Plasma P-tau181 to Aβ42 ratio is associated with brain amyloid burden and hippocampal atrophy in an Asian cohort of Alzheimer’s disease patients with concomitant cerebrovascular disease
Alzheimer’s & Dementia: The Journal of the Alzheimer’s Association | March 31, 2021
Chong JR, Ashton NJ, Karikari TK, Tanaka T, Saridin FN, Reilhac A, Robins EG, Nai YH, Vrooman H, Hilal S, Zetterberg H, Blennow K, Lai MKP and Chen CP
Alzheimer’s & dementia : the journal of the Alzheimer’s Association. 2021
DOI: https://doi.org/10.1002/alz.12332
p-Tau181 in this study was analyzed using a Simoa homebrew assay.
Abstract
Introduction
There is increasing evidence that phosphorylated tau (P‐tau181) is a specific biomarker for Alzheimer’s disease (AD) pathology, but its potential utility in non‐White patient cohorts and patients with concomitant cerebrovascular disease (CeVD) is unknown.
Methods
Single molecule array (Simoa) measurements of plasma P‐tau181, total tau, amyloid beta (Aβ)40 and Aβ42, as well as derived ratios were correlated with neuroimaging modalities indicating brain amyloid (Aβ+), hippocampal atrophy, and CeVD in a Singapore‐based cohort of non‐cognitively impaired (NCI; n = 43), cognitively impaired no dementia (CIND; n = 91), AD (n = 44), and vascular dementia (VaD; n = 22) subjects.
Results
P‐tau181/Aβ42 ratio showed the highest area under the curve (AUC) for Aβ+ (AUC = 0.889) and for discriminating between AD Aβ+ and VaD Aβ− subjects (AUC = 0.903).

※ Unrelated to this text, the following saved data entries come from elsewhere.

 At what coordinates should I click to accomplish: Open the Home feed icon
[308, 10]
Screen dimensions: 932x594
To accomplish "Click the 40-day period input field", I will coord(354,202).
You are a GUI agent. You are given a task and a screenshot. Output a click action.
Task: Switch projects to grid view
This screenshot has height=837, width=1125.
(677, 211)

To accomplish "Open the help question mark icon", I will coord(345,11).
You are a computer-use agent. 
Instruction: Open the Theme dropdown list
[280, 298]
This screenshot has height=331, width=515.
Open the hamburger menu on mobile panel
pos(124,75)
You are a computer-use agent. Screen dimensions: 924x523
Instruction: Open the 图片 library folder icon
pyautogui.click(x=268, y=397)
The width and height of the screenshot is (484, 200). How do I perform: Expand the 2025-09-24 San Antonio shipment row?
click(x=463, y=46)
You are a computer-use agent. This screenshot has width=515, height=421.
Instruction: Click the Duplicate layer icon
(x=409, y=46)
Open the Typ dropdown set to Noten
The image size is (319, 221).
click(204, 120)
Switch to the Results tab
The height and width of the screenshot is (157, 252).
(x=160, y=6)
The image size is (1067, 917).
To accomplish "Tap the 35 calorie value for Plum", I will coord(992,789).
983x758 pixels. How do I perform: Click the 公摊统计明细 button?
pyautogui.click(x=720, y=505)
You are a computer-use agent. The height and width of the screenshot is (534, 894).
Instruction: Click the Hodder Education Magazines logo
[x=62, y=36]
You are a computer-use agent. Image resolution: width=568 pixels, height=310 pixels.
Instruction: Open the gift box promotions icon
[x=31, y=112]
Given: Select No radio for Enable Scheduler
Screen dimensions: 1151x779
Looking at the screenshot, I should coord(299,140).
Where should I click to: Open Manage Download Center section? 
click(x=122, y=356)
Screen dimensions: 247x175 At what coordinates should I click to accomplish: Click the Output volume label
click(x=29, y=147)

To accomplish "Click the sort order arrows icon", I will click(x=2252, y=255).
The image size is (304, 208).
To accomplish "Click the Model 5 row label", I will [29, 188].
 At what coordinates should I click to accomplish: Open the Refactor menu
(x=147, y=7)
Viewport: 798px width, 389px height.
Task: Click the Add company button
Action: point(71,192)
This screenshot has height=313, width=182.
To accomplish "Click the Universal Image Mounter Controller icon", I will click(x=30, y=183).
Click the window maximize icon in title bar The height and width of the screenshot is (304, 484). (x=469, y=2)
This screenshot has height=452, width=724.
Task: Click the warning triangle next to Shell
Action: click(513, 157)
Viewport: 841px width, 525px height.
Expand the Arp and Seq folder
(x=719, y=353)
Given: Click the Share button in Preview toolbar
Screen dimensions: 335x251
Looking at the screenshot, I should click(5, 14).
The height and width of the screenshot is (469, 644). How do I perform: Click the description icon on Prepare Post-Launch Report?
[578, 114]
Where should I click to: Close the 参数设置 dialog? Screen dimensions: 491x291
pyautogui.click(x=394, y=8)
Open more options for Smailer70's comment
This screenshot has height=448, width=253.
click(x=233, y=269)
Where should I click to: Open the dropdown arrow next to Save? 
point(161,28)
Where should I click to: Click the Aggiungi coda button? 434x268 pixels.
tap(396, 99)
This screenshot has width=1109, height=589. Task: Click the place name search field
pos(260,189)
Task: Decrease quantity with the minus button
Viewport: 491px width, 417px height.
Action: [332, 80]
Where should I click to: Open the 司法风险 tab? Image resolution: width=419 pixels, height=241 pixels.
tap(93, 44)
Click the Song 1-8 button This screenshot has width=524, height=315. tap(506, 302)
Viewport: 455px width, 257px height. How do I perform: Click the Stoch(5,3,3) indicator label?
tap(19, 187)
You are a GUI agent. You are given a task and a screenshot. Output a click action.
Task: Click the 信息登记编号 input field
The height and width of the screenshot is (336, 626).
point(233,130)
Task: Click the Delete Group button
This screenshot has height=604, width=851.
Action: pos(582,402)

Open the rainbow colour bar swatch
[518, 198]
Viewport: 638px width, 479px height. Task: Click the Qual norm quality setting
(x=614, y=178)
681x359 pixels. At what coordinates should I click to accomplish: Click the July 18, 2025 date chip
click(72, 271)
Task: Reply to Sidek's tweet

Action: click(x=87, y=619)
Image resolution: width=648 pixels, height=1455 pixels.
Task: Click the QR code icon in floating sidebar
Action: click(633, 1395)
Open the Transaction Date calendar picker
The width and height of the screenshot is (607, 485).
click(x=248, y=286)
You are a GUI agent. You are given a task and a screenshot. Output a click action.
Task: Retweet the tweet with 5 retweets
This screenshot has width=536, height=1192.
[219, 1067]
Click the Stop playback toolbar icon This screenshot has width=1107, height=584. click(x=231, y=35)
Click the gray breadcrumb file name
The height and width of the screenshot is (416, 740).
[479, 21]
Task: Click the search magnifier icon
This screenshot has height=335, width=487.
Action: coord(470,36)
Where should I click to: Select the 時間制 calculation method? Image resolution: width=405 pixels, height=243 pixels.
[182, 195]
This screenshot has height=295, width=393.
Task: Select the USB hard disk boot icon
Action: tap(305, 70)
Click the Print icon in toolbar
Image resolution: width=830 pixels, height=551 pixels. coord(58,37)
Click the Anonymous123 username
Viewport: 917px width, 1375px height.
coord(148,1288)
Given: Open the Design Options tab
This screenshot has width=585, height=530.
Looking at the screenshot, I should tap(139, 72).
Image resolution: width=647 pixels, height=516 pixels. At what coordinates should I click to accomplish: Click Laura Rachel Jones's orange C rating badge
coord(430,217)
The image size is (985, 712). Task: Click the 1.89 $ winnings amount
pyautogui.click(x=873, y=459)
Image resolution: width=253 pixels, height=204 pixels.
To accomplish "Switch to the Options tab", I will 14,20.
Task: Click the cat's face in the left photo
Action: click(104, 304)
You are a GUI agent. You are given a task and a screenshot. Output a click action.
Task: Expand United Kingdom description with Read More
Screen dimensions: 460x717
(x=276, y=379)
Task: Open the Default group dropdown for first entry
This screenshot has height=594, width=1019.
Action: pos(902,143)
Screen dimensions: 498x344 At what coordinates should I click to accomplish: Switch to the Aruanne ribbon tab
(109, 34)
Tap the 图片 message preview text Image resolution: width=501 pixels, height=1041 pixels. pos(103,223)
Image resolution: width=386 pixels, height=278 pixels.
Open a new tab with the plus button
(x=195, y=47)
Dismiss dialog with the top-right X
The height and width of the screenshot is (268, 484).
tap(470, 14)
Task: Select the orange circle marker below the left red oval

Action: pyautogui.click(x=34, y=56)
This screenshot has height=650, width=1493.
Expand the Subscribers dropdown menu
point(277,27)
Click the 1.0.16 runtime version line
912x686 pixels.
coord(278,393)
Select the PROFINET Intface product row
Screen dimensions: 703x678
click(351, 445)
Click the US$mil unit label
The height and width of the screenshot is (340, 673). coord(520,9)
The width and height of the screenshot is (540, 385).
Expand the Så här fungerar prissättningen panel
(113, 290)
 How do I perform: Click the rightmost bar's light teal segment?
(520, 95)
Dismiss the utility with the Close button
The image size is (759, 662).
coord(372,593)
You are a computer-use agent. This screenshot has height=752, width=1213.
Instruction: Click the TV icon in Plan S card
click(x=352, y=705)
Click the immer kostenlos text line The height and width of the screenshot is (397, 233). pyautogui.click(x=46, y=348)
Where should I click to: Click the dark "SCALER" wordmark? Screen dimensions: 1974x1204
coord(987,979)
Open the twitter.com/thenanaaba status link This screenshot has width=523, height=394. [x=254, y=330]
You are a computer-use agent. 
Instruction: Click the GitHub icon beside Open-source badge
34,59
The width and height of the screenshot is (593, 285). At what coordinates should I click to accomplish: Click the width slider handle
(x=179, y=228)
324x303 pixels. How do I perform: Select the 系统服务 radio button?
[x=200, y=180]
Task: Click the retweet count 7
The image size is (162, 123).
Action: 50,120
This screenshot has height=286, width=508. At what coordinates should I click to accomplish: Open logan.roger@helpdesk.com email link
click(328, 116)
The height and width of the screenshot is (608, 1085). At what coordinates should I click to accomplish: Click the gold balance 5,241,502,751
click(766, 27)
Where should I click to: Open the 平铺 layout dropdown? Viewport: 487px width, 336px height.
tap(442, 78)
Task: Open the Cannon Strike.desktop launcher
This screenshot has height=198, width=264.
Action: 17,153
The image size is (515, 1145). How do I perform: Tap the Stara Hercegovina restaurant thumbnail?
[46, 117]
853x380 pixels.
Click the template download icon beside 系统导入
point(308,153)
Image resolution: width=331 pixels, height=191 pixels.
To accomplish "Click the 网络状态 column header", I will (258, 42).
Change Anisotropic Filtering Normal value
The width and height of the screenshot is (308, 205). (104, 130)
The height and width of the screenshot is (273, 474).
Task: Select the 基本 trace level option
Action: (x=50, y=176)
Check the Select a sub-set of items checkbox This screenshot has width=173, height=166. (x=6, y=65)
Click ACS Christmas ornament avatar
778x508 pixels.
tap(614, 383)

In addition, P‐tau181/Aβ42 ratio was associated with hippocampal atrophy. None of the biomarkers was associated with CeVD.
Discussion
Plasma P‐tau181/Aβ42 ratio may be a noninvasive means of identifying AD with elevated brain amyloid in populations with concomitant CeVD.
p-Tau181 in this study was analyzed using a Simoa homebrew assay.